Moments of Single Random Variables

Using the expectation operator, we can define some common statistics, or moments, of a single random variable X.

The nth moment of X is E[Xⁿ].
The 1st moment is the mean or μ.
The nth absolute moment of X is E[|X|ⁿ]. E[|X|²] is closely related to the Welch estimate of the PSD.

The nth central moment of X is E[(X-μ)ⁿ].

- E[(X-μ)²] is the variance of X or σ².
- E[(X-μ)³] is the skewness of X.
- E[(X-μ)⁴] is the kurtosis of X.

The nth absolute central moment of X is E[|X-μ|ⁿ].

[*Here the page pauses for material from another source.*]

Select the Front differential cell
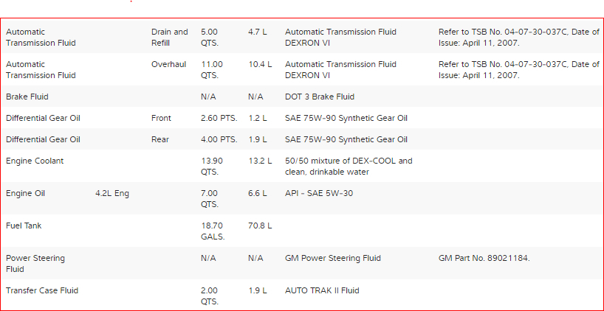The image size is (604, 311). 161,118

Example: Moment Statistics

Using the dice pair example above:

(2) $\begin{equation*} \mu=E\lceil X\rceil=7 \end{equation*}$

(3) $\begin{equation*} \sigma^2=E\lceil(X-\mu)^2\rceil \end{equation*}$

(4) $\begin{equation*} \begin{split} =(2-\mu)^2(1/36)+(3-\mu)^2(2/36)+(4-\mu)^2(3/36)+(5-\mu)^2(4/36) \\ +(6-\mu)^2(5/36)+(7-\mu)^2(6/36)+(8-\mu)^2(5/36)+(9-\mu)^2(4/36) \\ +(10-\mu)^2(3/36)+(11-\mu)^2(2/36)+(12-\mu)^2(1/36) \end{split} \end{equation*}$

(5) $\begin{equation*} =\frac{(25\times1)+(16\times2)+(9\times3)+(4\times4)+(1\times5)+(0\times6)+(1\times5)+(4\times4)+(9\times3)+(16\times2)+(25\times1)}{36} \end{equation*}$

(6) $\begin{equation*} =210/36\approx5.83 \end{equation*}$

In this example, μ and σ² were calculated from the known probability function P. However, in most real-world applications, P is not known. In this case, the common solution is to take many samples and estimate statistics from them.

Arithmetic Mean

The arithmetic mean can be used when estimating the mean μ=E[X]. The arithmetic mean of the samples x₁, x₂, x₃, …, x_N; is defined as:

(7) $\begin{equation*} (1/\text{N})\sum\nolimits_{\text{n}=1...\text{N}}x_{n} \end{equation*}$

Is the arithmetic mean a good estimate of the true mean E[X]? The answer depends on how large N is and if the device that generated the samples is stable over time (if the process is wide-sense stationary or WSS).

If N is large and the process is WSS, then the arithmetic mean is, informally, a good estimate of E[X]. For example, the engineer can say the estimate is unbiased.

(1/N) times the sum of N random variables is a random variable:

(8) $\begin{equation*} \text{Y}=(1/\text{N})\sum\nolimits_{\text{n}=1...\text{N}}\text{X}_{n} \end{equation*}$

The expected value of Y is:

(9) $\begin{equation*} \begin{split} \text{EY}=\text{E}(1/\text{N})\sum\nolimits_{\text{n}=1...\text{N}}\text{X}_{n} \\ =(1/\text{N})\sum\nolimits_{\text{n}=1...\text{N}}\text{EX}_{n} \end{split} \end{equation*}$

If the process is wide-sense stationary, then EX_n are all the same and:

(10) $\begin{equation*} \begin{split} \text{EY}=\text{E}(1/\text{N})\sum\nolimits_{\text{n}=1...\text{N}}\text{X}_{n} \\ =(1/\text{N})\sum\nolimits_{\text{n}=1...\text{N}}\text{EX}_{n} \\ =(1/\text{N})\text{N EX}=\text{EX}=\mu \end{split} \end{equation*}$

The expected value of the arithmetic mean is the true mean. This means that the arithmetic mean is an unbiased estimate of the true mean.